▶ [WORK ORDER A] List every point in the infant's life at which the case report says a contrast enema was performed.
▶ [WORK ORDER B]
Answer each question from the case report, one answer per line:
(i) What was the infant's weight?
(ii) For how many days did contrast remain in the microcolon?
(iii) How long before surgery were the rectal suction biopsies performed?

▶ [TEXT BLOCK]

____________

A 2.2 kg infant girl born via uncomplicated vaginal delivery at 32 weeks’ gestational age with congenital schizencephaly presented with abdominal distention and vomiting.

Imaging Findings

Initial abdominal radiograph showed distended, air-filled loops of bowel. The majority of small bowel was located in the right upper quadrant, suggesting malrotation; however, a focal distended loop of bowel was present in the left lower quadrant (Figure 1).

On the second day of life, a contrast enema was performed, demonstrating a microcolon with the cecum and appendix located in the left upper quadrant, confirming malrotation (Figure 2). Contrast could not be refluxed into the distal ileum. A diagnosis of distal ileal atresia was made, resulting in distal ileocecal resection with an ileocolic anastomosis. During surgery no volvulus was noted.

Contrast remained in the microcolon for 15 days. During this time, there was gradual bowel distention, suggesting a recurrent bowel obstruction (Figure 3). With concern for a stricture, a repeat contrast enema was performed on the 22nd day of life. This study demonstrated a microcolon but no stricture or obstruction at the anastomosis.

Another contrast enema was performed at 2 months of age because of repeated bowel distention and reduced bowel movements. Initial filling was limited to the colon and distal ileum. The recto-sigmoid ratio was normal. Transition zone was proximal to the microcolon. No anastomotic stricture was detected. Over the next few days retrograde movement of contrast was noted through the entire small bowel to the stomach (Figure 4).
Rectal suction biopsies performed 2 days prior to surgery showed absence of ganglion cells. At definitive surgery, no ganglion cells were seen in the transverse colon. Small bowel with ganglion cells was isolated for enterostomy. In retrospect the resected distal ileum and cecum were analyzed and showed absence of ganglion cells, supporting the diagnosis of total aganglionosis.

____________

▶ [DATA PROVIDED]
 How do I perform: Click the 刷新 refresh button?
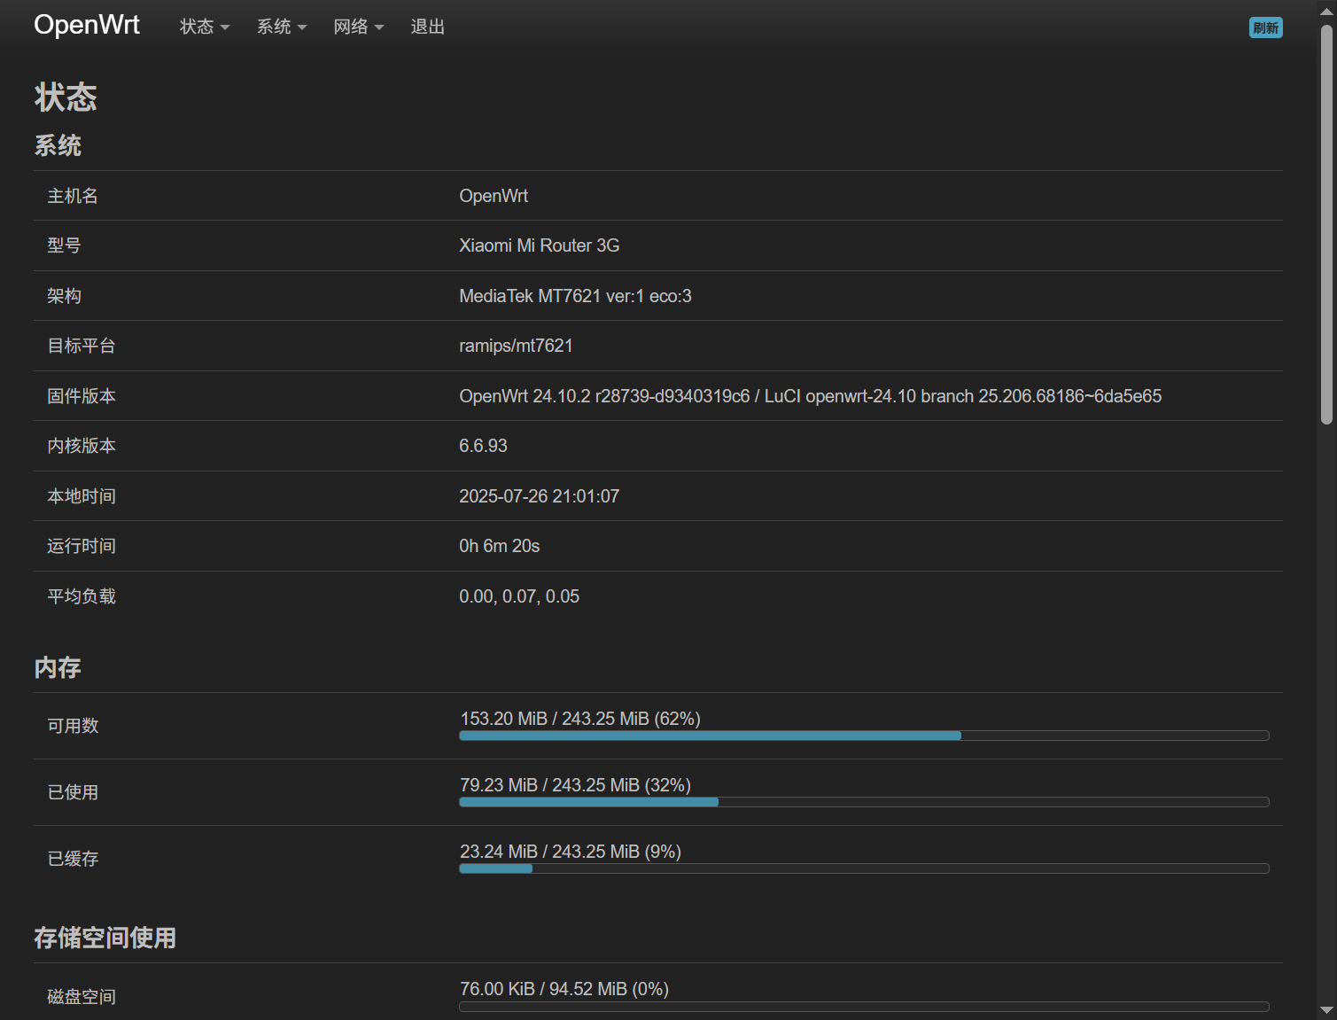[1265, 27]
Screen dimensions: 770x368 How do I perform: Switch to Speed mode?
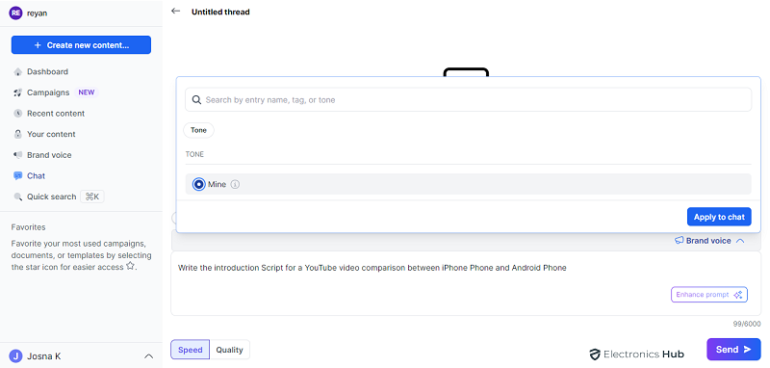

____________

▶ [EXERCISE RESULT A]
- The second day of life
- The 22nd day of life
- 2 months of age

▶ [EXERCISE RESULT B]
(i) 2.2 kg
(ii) 15 days
(iii) 2 days